* _Work instruction_: Print only the lines from the one with "Where should I" through the end of the data, exactly, and please omit pictures.

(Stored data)
-.-.-

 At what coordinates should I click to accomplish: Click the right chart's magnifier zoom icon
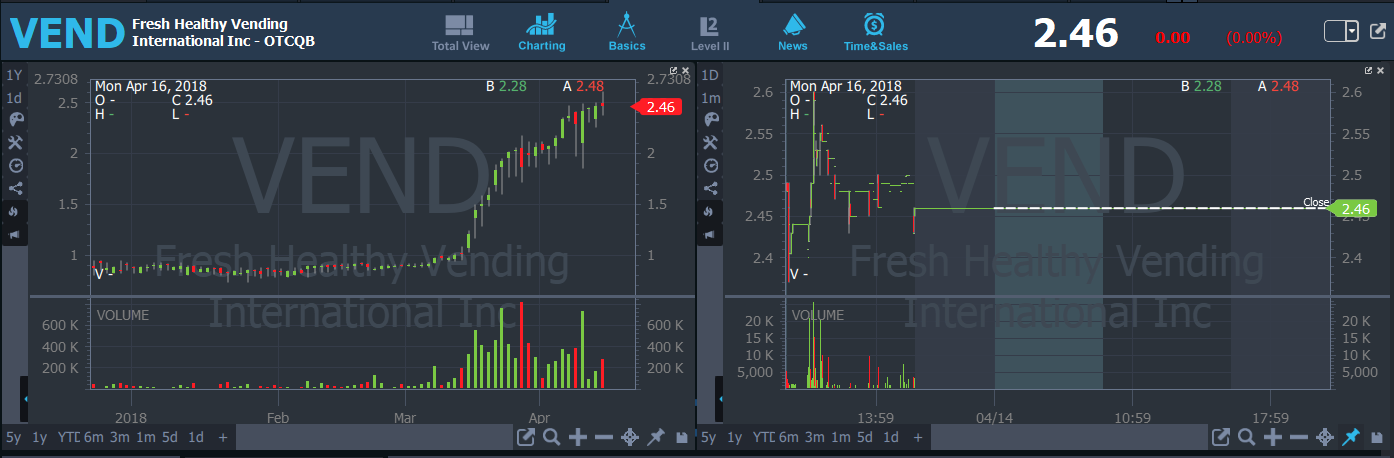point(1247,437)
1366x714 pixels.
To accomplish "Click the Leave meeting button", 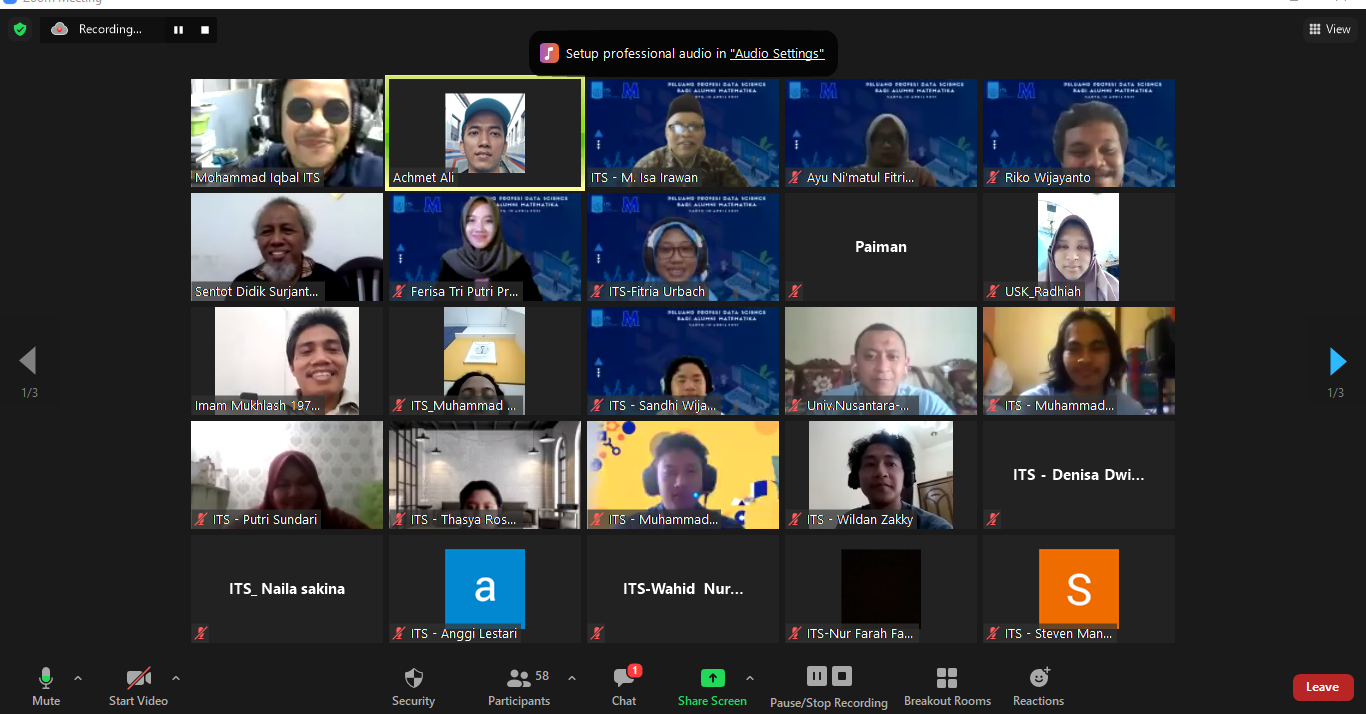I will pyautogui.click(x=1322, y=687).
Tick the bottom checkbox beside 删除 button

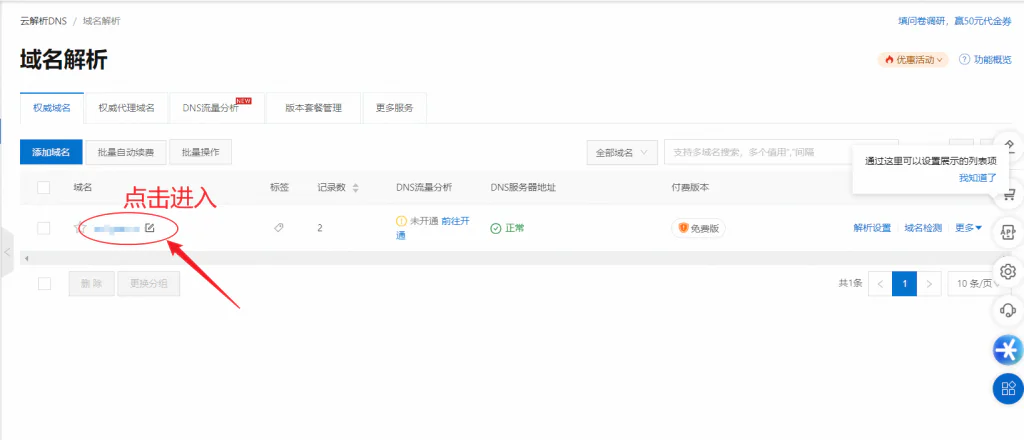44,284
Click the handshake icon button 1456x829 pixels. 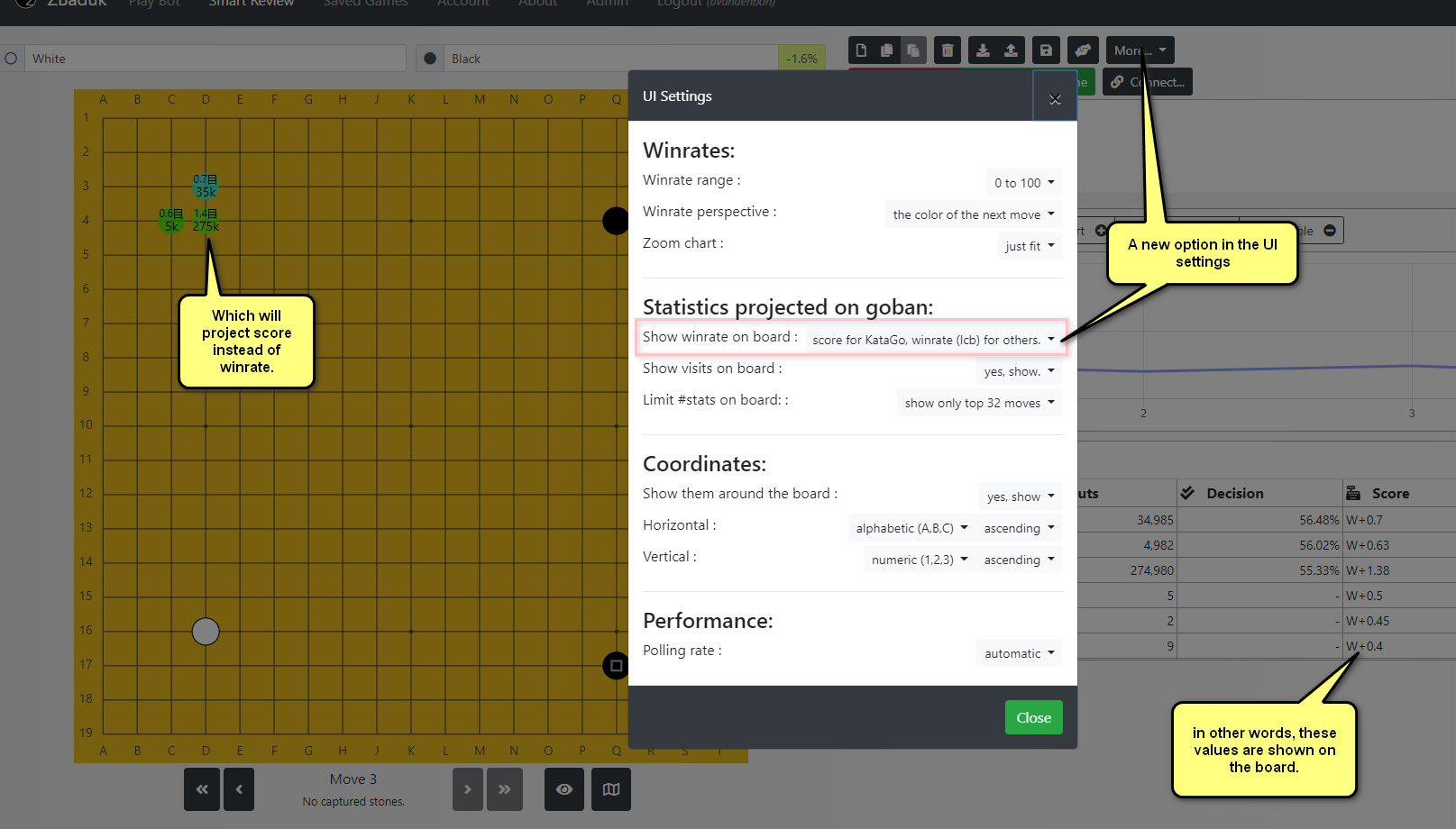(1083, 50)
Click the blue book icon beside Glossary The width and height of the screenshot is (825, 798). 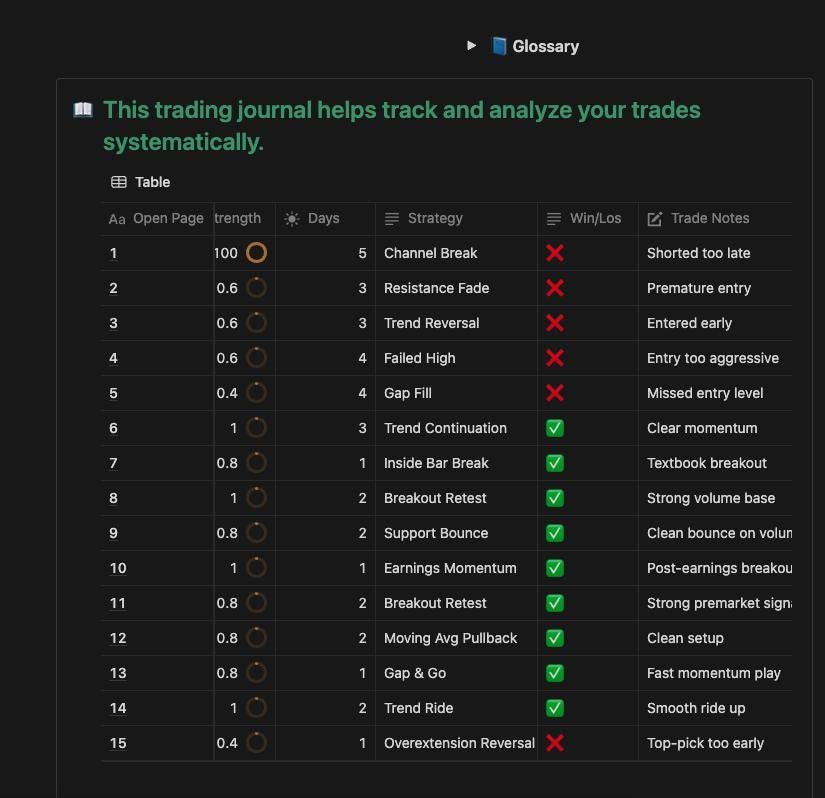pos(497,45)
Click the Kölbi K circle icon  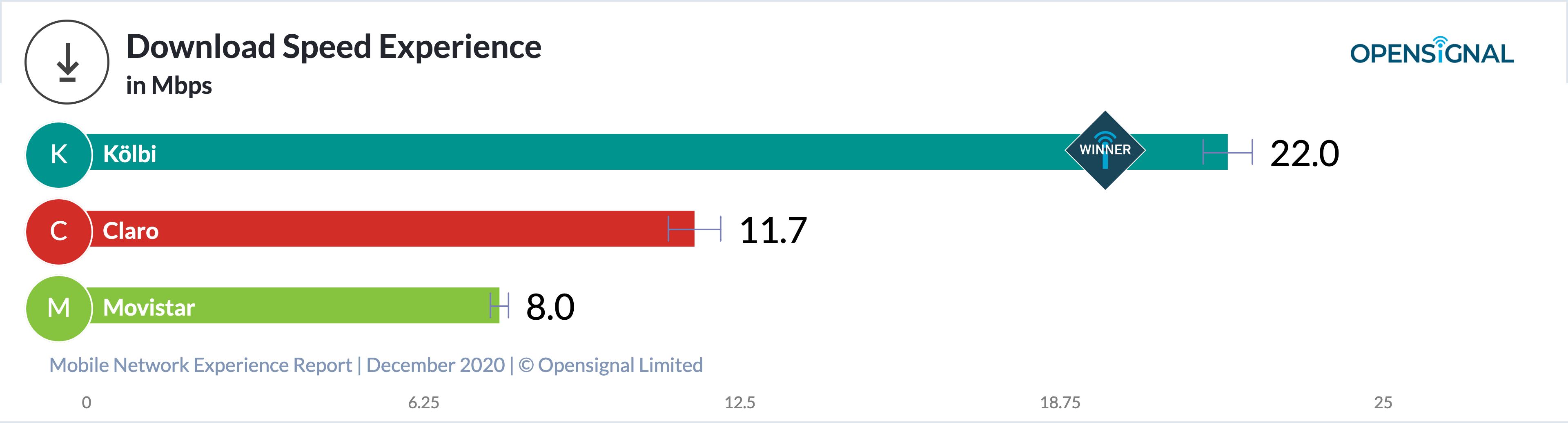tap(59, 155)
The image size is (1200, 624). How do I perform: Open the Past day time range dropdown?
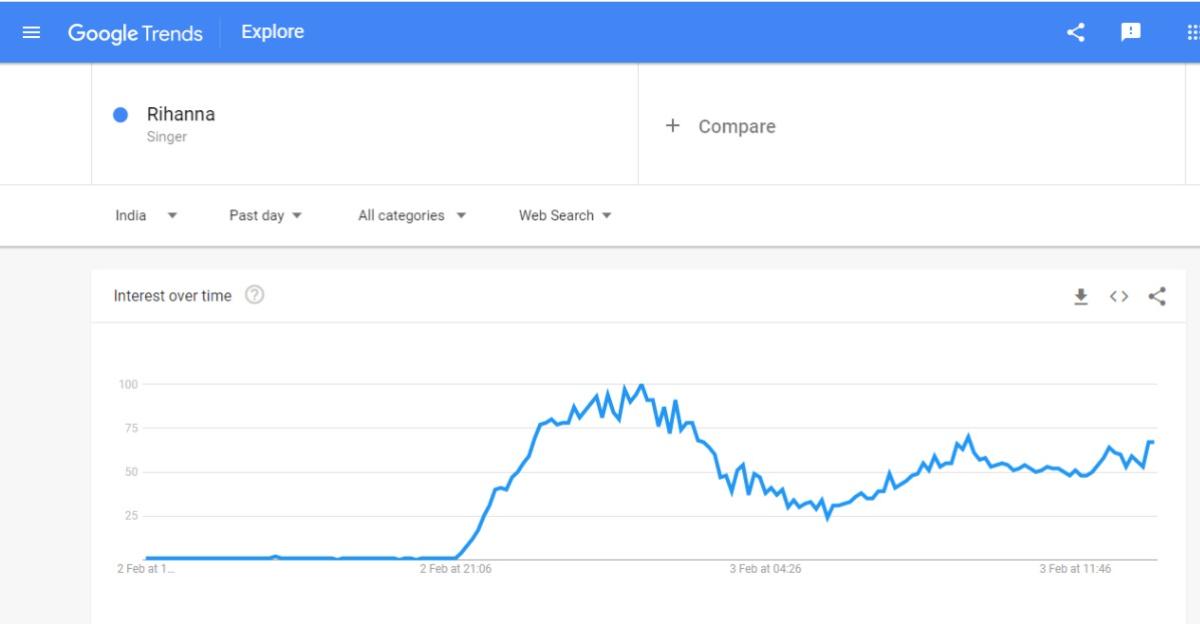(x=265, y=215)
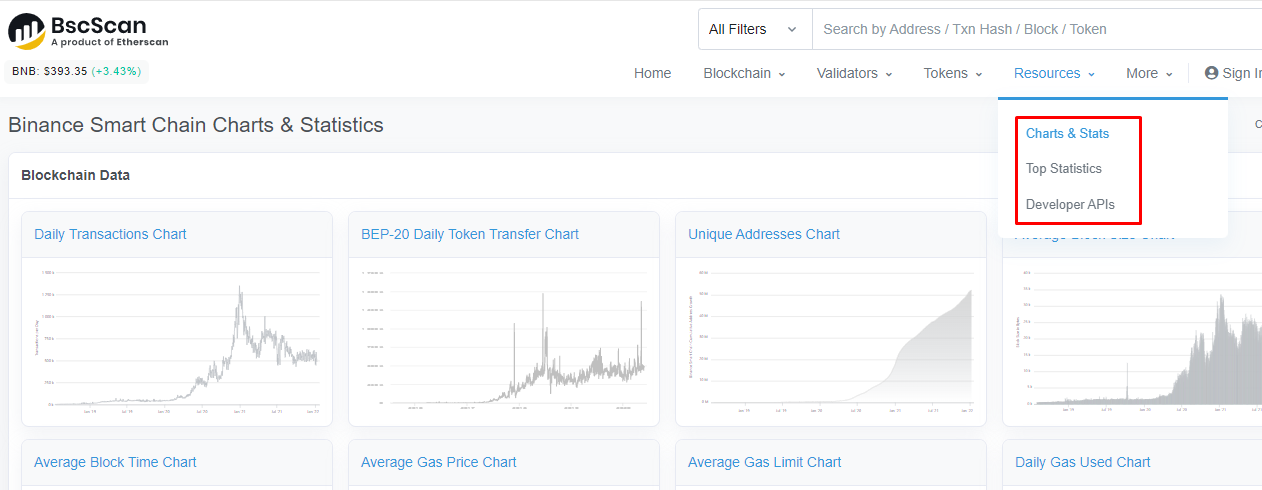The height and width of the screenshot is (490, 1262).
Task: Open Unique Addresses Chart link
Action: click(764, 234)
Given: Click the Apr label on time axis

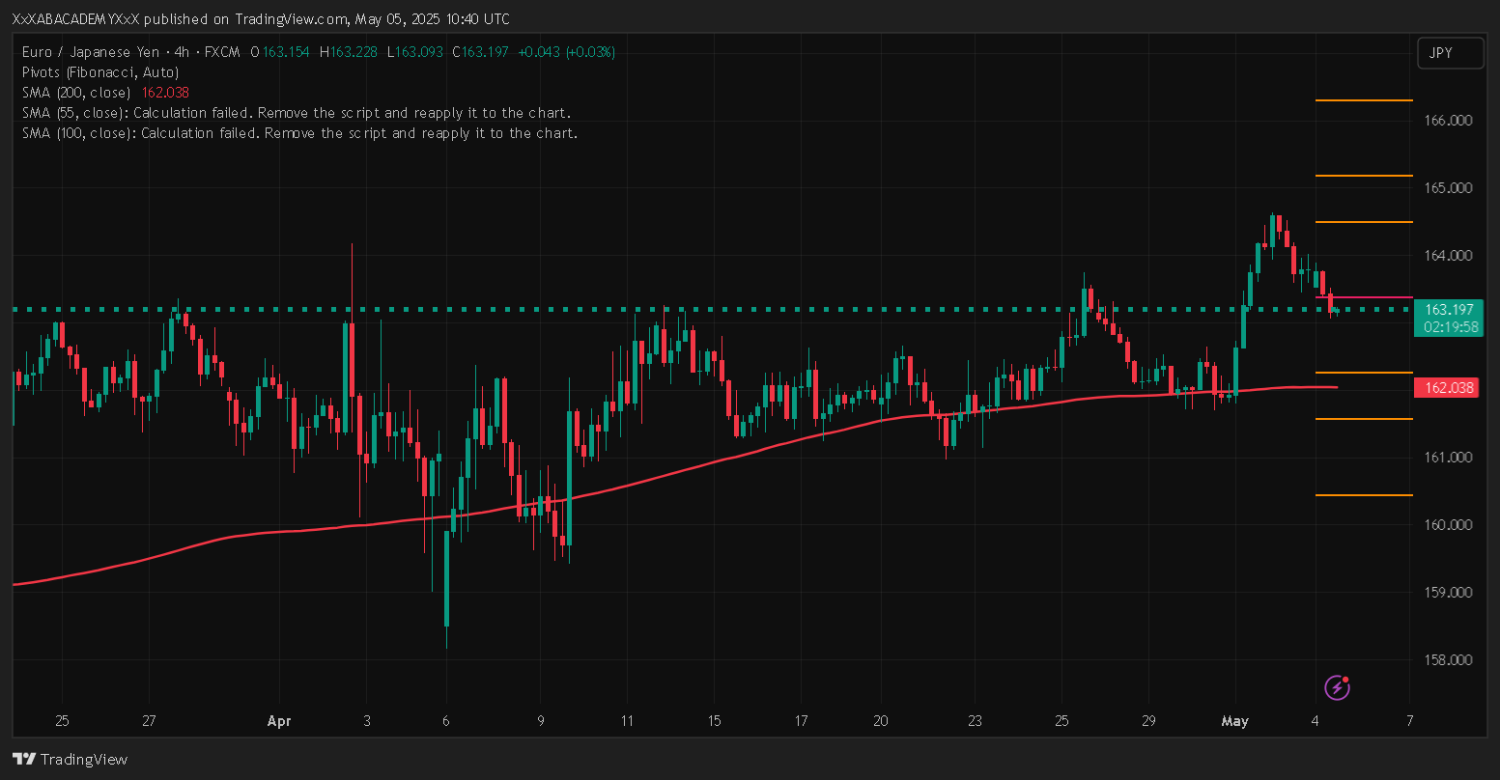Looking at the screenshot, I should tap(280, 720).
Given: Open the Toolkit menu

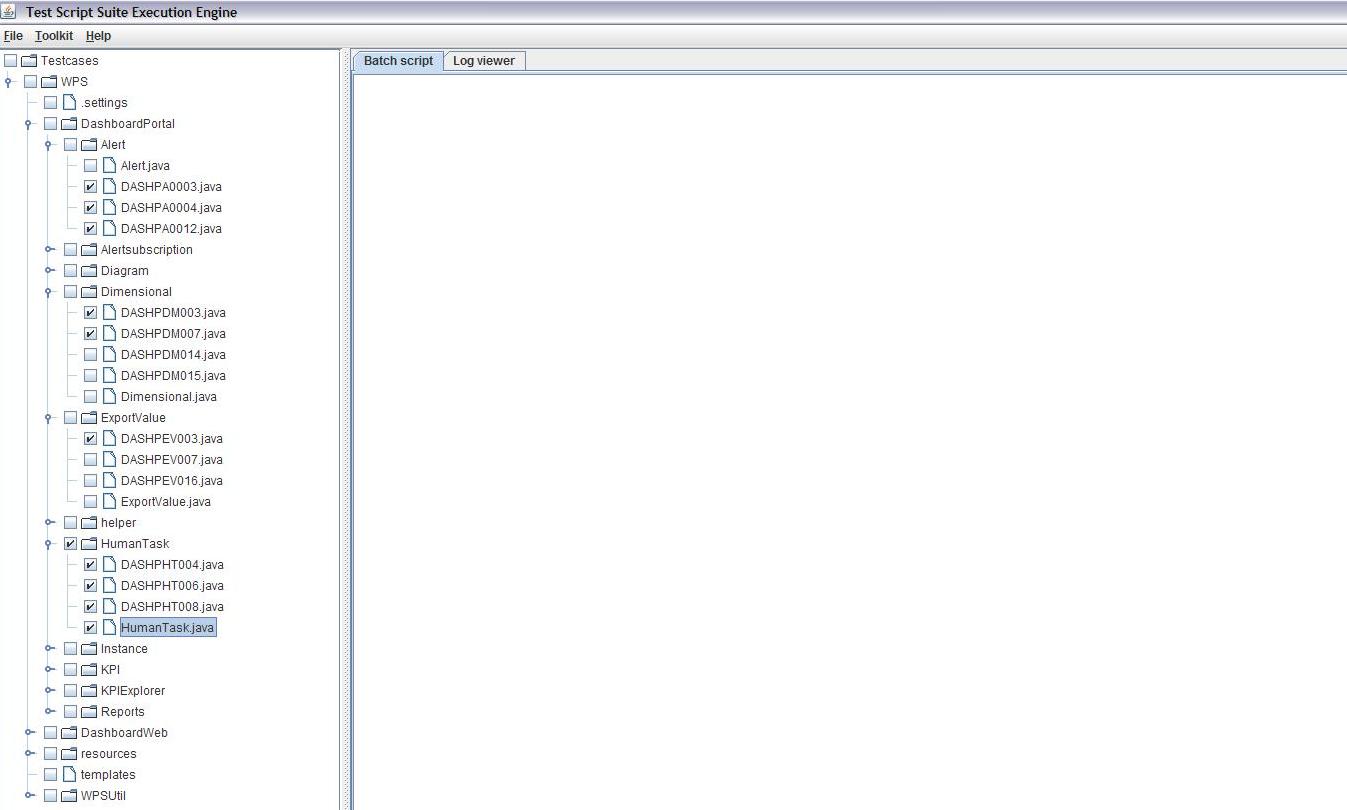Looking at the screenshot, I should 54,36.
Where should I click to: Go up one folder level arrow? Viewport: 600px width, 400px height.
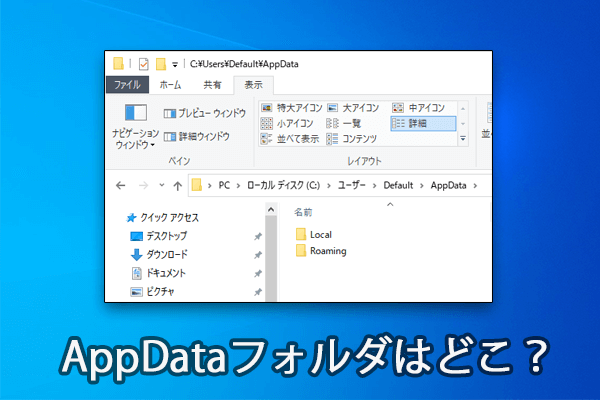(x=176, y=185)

-.-.-

* _Exercise result_:
Where should I click to: Go up one folder level arrow? Viewport: 600px width, 400px height.
(x=176, y=185)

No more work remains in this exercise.